“And to think,” she cried, rising upon tiptoe, swaying there in the February sunlight, “just to think that it’s a Camp Fire Girl–a Camp Fire Girl of America–with the eyes of the world upon her, who will push the button, throw the switch upon a mountain-top, launch the Thunder Bird upon its glor-i-ous way, send off–send off the first earth-valentine to Mammy Moon!... Oh! Toandoah–oh! Daddy-man–it’s too much.”

Pemrose Lorry clasped her hands. Her blue-star eyes, blue at the moment as the tiny blossoms of the meadow star-grass for which some fairy has captured a sky-beam, were suddenly wet.
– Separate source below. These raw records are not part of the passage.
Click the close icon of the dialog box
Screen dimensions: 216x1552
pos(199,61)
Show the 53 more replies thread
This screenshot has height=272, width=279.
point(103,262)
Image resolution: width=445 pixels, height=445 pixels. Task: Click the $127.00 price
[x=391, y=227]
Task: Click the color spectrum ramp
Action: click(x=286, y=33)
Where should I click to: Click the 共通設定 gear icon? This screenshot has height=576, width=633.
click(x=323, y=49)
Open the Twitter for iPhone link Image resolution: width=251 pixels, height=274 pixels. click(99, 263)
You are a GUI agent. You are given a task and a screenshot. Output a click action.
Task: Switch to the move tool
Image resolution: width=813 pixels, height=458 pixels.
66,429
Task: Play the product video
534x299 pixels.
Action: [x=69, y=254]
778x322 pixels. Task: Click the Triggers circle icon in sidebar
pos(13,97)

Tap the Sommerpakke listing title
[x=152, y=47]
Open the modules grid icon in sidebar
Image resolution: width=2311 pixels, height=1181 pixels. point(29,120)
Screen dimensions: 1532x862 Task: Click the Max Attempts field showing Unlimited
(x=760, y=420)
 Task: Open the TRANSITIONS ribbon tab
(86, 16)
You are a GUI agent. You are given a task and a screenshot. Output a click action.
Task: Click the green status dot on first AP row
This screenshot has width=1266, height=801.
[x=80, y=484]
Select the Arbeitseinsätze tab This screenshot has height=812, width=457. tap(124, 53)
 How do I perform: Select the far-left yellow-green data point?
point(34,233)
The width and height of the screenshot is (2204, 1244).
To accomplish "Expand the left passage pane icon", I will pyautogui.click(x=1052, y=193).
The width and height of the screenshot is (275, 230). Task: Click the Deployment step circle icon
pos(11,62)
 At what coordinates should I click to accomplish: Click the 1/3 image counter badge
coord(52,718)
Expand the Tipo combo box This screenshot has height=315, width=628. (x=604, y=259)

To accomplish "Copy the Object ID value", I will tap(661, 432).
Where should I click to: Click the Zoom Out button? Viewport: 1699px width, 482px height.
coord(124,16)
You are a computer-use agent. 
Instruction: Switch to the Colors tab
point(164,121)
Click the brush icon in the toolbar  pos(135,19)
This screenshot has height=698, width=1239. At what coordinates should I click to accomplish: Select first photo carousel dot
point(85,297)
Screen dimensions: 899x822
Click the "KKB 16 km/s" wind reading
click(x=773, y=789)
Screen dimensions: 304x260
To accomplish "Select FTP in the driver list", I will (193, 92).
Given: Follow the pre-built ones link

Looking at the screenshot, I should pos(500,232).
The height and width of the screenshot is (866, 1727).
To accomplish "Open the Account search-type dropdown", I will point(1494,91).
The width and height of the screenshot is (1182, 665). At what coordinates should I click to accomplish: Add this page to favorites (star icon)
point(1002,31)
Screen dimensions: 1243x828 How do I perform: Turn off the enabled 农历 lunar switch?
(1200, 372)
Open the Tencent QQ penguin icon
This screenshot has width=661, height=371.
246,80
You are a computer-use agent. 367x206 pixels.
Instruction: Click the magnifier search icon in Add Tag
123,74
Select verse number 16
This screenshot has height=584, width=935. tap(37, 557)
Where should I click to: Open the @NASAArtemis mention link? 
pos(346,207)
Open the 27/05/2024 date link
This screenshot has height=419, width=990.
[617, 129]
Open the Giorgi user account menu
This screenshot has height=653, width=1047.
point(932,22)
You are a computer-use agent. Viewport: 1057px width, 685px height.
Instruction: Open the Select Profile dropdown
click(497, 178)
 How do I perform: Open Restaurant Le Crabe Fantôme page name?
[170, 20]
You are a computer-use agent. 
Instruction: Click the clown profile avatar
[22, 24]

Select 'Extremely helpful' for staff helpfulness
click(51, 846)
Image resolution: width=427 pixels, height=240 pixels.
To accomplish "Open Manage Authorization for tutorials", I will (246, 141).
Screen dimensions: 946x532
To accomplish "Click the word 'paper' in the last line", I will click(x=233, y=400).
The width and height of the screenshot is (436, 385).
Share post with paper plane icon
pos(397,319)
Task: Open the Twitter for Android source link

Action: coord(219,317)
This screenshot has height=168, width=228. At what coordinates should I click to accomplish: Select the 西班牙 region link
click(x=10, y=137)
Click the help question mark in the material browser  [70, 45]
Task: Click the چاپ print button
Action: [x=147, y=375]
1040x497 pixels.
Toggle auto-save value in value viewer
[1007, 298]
A slim, girlish figure in forest green–last sylvan word in Camp Fire uniforms which she was trying on–she hung there, poised upon an inner pinnacle, while sunbeams racing down the whitewash did obeisance before her, while spectroscope, lathe and delicate balances, brilliant reflectors, offered her a brazen crown.

“Well–well, it’s coming to you, Pem–you sprite.” Her father shot a sidelong glance at the nixie green as he fitted another little rocket into its groove in the larger one’s interior, where the touch of a mechanical appliance, like the trigger of a gun, in the Thunder Bird’s tail, would ignite it in flight. “You alone, girl as you are, know the full secret of the Thunder Bird, as you romantically call it, the principle on which I am working, child–in so far as you can understand it–in creating this model rocket for experiments and the master sky-rocket, the full-fledged Thunder Bird, later, to soar even to the moon itself–Mars, too, maybe–you alone know and you have kept it dark. You’ve plugged like a boy at your elementary physics in high school, so’s to be able to understand and sympathize–you’ve lived up to the name I gave you–”

“My chowchow name!” interjected the girl, winking slily.

“Well! it is a mixture.” Her father echoed her chuckle. “But I guess you’ve been son and daughter both, you good little pal–you sprite of the lab.”

“Oh! Toandoah–oh! Daddy-man–I’m so glad.”

Here there was a little laboratory explosion, a rocket of feeling fired off, as the owner of that hybrid name, Pemrose, came down from her pinnacle and, perching upon a low tool-chest at the inventor’s side, took the humbler place she loved,–fellow of her father’s heart.

“I–I used to wish I was all boy until I became a Camp Fire Girl; that bettered the betty element a little,” she confided, the spice of her mixed cognomen floating in her eye.

It was a joke with her, that chowchow name–original mixture–and how she came by it.